[TASK TO CARRY OUT] All records are to be transcribed in full; any pictures among them are to be skipped.

[[ DATASET open ]]

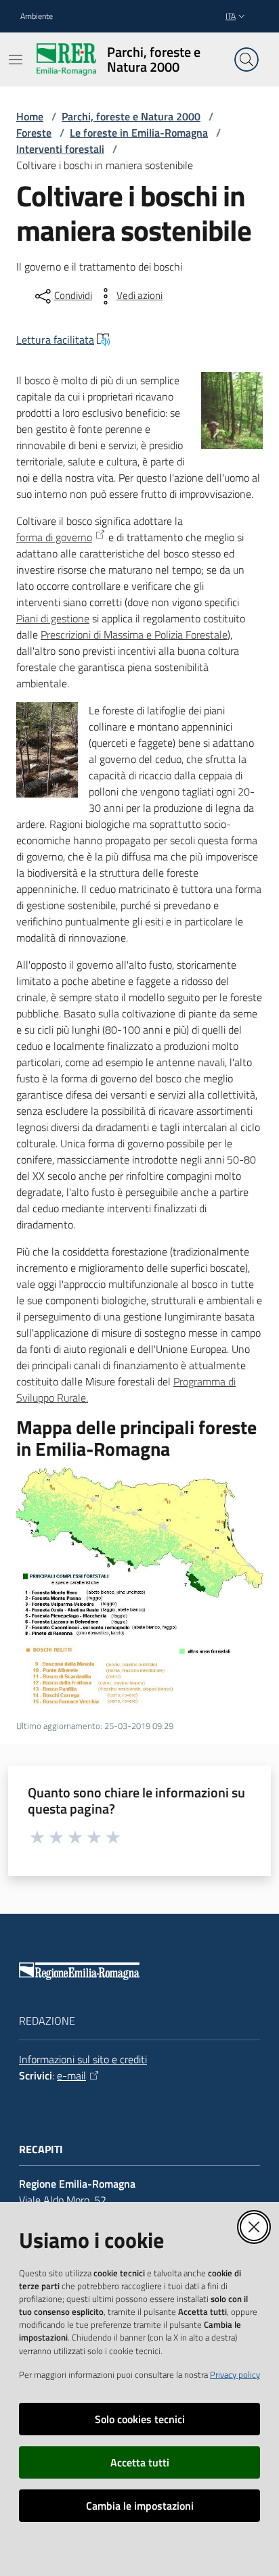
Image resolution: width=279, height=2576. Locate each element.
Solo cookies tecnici (140, 2419)
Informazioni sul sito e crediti (83, 2059)
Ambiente (36, 16)
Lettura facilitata (55, 339)
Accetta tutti (139, 2462)
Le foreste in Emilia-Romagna (139, 132)
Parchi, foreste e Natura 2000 (131, 116)
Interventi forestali (60, 149)
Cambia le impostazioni (140, 2506)
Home (29, 116)
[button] (246, 59)
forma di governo (54, 537)
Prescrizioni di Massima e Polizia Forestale (134, 634)
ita (231, 15)
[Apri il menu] (15, 59)
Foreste (33, 132)
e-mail (71, 2075)
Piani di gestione (52, 618)
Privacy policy (235, 2374)
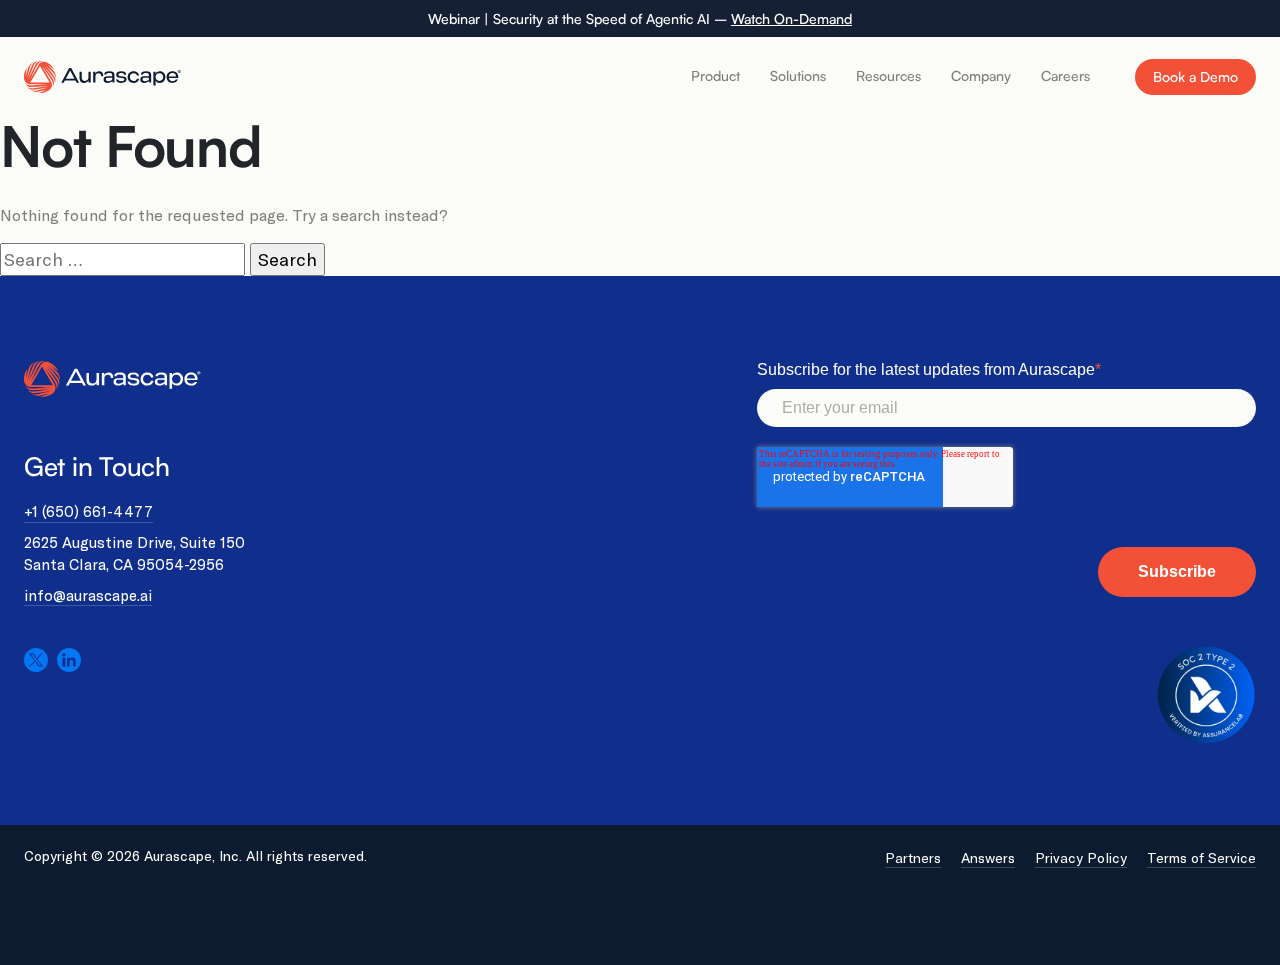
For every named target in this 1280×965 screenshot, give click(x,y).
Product (715, 75)
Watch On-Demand (791, 18)
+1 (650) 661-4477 (88, 511)
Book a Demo (1195, 76)
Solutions (798, 75)
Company (981, 75)
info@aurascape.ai (88, 595)
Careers (1065, 75)
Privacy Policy (1081, 857)
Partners (913, 857)
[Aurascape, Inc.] (104, 75)
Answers (988, 857)
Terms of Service (1201, 857)
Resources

[[ DATASET closed ]]

[PROBLEM SOLUTION]
Image resolution: width=279, height=2576. Locate each element.
Solo cookies tecnici (140, 2419)
Informazioni sul sito e crediti (83, 2059)
Ambiente (36, 16)
Lettura facilitata (55, 339)
Accetta tutti (139, 2462)
Le foreste in Emilia-Romagna (139, 132)
Parchi, foreste e Natura 2000 (131, 116)
Interventi forestali (60, 149)
Cambia le impostazioni (140, 2506)
Home (29, 116)
[button] (246, 59)
forma di governo (54, 537)
Prescrizioni di Massima e Polizia Forestale (134, 634)
ita (231, 15)
[Apri il menu] (15, 59)
Foreste (33, 132)
e-mail (71, 2075)
Piani di gestione (52, 618)
Privacy policy (235, 2374)
For every named target in this 1280×965 screenshot, give click(x,y).
Product (715, 75)
Watch On-Demand (791, 18)
+1 (650) 661-4477 (88, 511)
Book a Demo (1195, 76)
Solutions (798, 75)
Company (981, 75)
info@aurascape.ai (88, 595)
Careers (1065, 75)
Privacy Policy (1081, 857)
Partners (913, 857)
[Aurascape, Inc.] (104, 75)
Answers (988, 857)
Terms of Service (1201, 857)
Resources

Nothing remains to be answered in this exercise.